Three Generations of Hospitalists

We must understand the different attitudes around how to get the work done. Hard-working Boomers need appreciation for the work they do, but they also need to understand that their younger colleagues work in different ways. Gen-X physicians often are sensitive to being micro-managed. Be sure to give them the freedom to innovate and come up with new solutions. Millenials, most of whom just finished residency in the past three to five years, have a different outlook on technology and social media, yet they need to be careful not to cross the line. What may seem like sharing in other contexts can be privacy breaches for our patients. It is important to remember that we all come from different places and backgrounds.
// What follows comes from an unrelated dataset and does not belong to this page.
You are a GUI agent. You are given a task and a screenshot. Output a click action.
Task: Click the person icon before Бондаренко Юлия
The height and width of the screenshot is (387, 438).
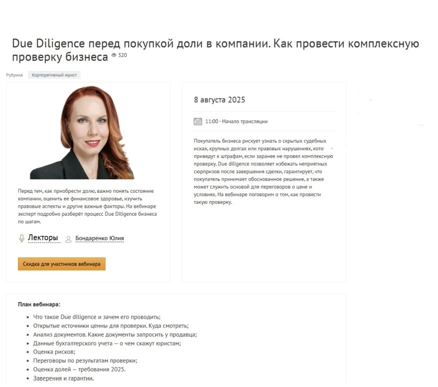pos(68,239)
This diversity makes us stronger!

Boomers

  • Loyal
  • Hard-working
  • Idealistic
  • Competitive

Generation X

  • Resourceful
  • Self-reliant
  • Highly adaptive
  • Tech savvy
  • Work-life balance

Millenials

  • Teamwork
  • Raised in patient safety and quality culture
  • Tech savvy and media savvy
  • Work-life balance (even more important)

 

 

References

  1. Lancaster LC, Stillman D. When Generations Collide. Who They Are. Why They Clash. How to Solve the Generational Puzzle at Work. New York: HarperCollins; 2002.
  2. Wachter RM, Goldman L. The emerging role of “hospitalists” in the American health care system. New Engl J Med. 1996;335(7):514-517.
  3. Wachter R. Today’s NEJM hospitalist study: what’s the news? Available at: http://community.the-hospitalist.org/2009/03/13/today-s-nejm-hospitalist-study-what-s-the-news/. Accessed May 11, 2014.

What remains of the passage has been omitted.